T Nation

Blood Work - Cy, Others?


#1

Ok, for curiosity's sake, I had a CMP done the other day. Everything looked good, except for my prolactin levels . They are SKY HIGH. As in, twice the high-normal level. I was wondering if anyone could give any insights as to why this might be, what I can do about it ( Bromocriptine?) and other general info. I will try to post as many details as I can, and if anyone needs anymore, feel free to ask.

Age: 21
Height: 6'0"
Weight: approxamately 220
Years Training: About 5
Diet : I eat according to the Anabolic Diet, mostly hypocaloric now, and have been eating this way for about 6 months. Meaning, every 6 days or so I carb up, and the other days I stay under 30 grams of carbs a day, getting 6 grams of EPA/DHA per day, and lots of olive oil and saturated fat and protein.

Date Test was Taken: December 26th. I was not completely fasted, as I had a huge carb meal of Christmas goodies around 2:30 AM I guess. Blood was taken around 11:45 or 12:00. Shoulda been longer. Christmas day, the day before I was tested, consisted of my carb up day and the usual ton of carbs ingested.

Supplements: I have been on the new TRIBEX for about a week when the test was taken, and was on either RED KAT, old TRIBEX + RED KAT, M, or something similar for about 8 weeks, ever since I finished about an 8 week 4-AD-EC cycle. HOT-ROX, both maximum strength and normal, have been used on and off through the time period of being on the Anabolic Diet. I take ZMA at night, and take creatine. This carb up I took probably 20 grams or more, using all kinds of dumb carb filled stuff just because I could.

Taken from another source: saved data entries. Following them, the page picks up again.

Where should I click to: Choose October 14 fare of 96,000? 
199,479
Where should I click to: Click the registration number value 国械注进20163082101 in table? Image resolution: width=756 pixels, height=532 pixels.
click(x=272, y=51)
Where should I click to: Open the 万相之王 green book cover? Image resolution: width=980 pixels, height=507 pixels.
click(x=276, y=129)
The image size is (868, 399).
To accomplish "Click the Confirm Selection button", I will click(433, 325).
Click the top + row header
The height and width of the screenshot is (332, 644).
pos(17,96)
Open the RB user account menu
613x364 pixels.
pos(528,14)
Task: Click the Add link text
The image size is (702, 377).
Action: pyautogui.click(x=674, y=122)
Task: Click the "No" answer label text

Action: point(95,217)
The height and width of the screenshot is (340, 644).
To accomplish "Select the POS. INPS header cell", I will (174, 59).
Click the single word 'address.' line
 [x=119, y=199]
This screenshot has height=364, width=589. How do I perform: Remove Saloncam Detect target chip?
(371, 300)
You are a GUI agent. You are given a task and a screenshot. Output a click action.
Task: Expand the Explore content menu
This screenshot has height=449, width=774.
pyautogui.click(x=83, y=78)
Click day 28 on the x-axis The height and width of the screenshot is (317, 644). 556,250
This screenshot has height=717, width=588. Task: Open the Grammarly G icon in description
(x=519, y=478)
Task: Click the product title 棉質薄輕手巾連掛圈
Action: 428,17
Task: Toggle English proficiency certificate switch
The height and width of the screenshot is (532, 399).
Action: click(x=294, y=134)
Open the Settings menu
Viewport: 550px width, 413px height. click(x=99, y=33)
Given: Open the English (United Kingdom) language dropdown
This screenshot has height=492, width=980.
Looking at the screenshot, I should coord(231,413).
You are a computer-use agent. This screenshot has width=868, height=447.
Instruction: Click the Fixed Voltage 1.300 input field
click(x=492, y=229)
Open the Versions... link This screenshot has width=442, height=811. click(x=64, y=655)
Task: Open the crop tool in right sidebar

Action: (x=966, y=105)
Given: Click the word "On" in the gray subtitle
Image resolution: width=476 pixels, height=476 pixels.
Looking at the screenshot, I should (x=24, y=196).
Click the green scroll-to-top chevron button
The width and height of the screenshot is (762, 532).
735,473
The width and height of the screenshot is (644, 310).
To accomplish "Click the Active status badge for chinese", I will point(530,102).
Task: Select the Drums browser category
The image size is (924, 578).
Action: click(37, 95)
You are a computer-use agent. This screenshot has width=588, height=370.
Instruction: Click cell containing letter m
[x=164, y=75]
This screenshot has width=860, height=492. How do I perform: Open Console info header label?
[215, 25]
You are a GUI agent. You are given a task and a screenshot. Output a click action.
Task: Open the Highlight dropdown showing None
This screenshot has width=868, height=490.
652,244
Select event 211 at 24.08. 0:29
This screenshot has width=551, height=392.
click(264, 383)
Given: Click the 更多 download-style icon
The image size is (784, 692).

Pharmaceuticals: Due to thinning hair on my crown, I have been using Propecia for 8 months.

Ok, that is about it I suppose. Now for the levels, I will include the most important ones I guess, and if anyone has any questions about others, I will provide them, provided they were tested. One thing to note, my estradiol was not taken, I don't know if they don't test for it where I had it done, or if I shoulda asked. Just forgot. I don't think they test for Free Test either, though I could be wrong. Mine wasn't tested, unfortunately.

Item My Level Normal Range

CREm 1.2 mg/dL 0.6-1.2
GLUCm 95 mg/dL 65-110
CHOL 152 mg/dL <200 optimal
TG 85mg/dL <150
HDLD 77.0 mg/dL >60 optimal
CK 261 IU/L 22-186
MG 2.21 mg/dL 1.6-2.6

CKMB 2.2 ng/mL 0-5.0
FT4 1.34 ng/dL 0.69-1.80
HCG <2.0
MYO 40.46 ng/mL
PSA 0.25 ng/mL
T4 5.6 ug/dL
TSH 1.92 uIU/mL 0.35-5.50

CEA 1.20ng/mL
FOLB 82.3 ng/mL
FSH 3.71 mIU/mL
LH 4.35 mIU/mL
PRL 44.90 ng/mL NORMAL = 10-20 ????
TES 809.73 ng/dL

Sorry for the long post, and congratulations if you've made it this far. If anyone has any comments, questions, etc, thanks in advance. I plan on taking a longer fasted test again tomorrow, to verify my levels are this high. I know one of the side effects of elevated prolactin is low sex drive. I wouldn't say mine is low, sometimes it seems rather crazy, but its not nearly as wide-eyed frenzied as it used to be. I could just be dellusional, I don't know, but it seems like something is slightly amiss. Any insight is appreciated.

-Damage


#2

Hi NewDamage,

I'm not a physician and am not trained in diagnosis. However, a possible cause for the elevated prolactin could be a pituitary tumor. Have you discussed these results with your physician?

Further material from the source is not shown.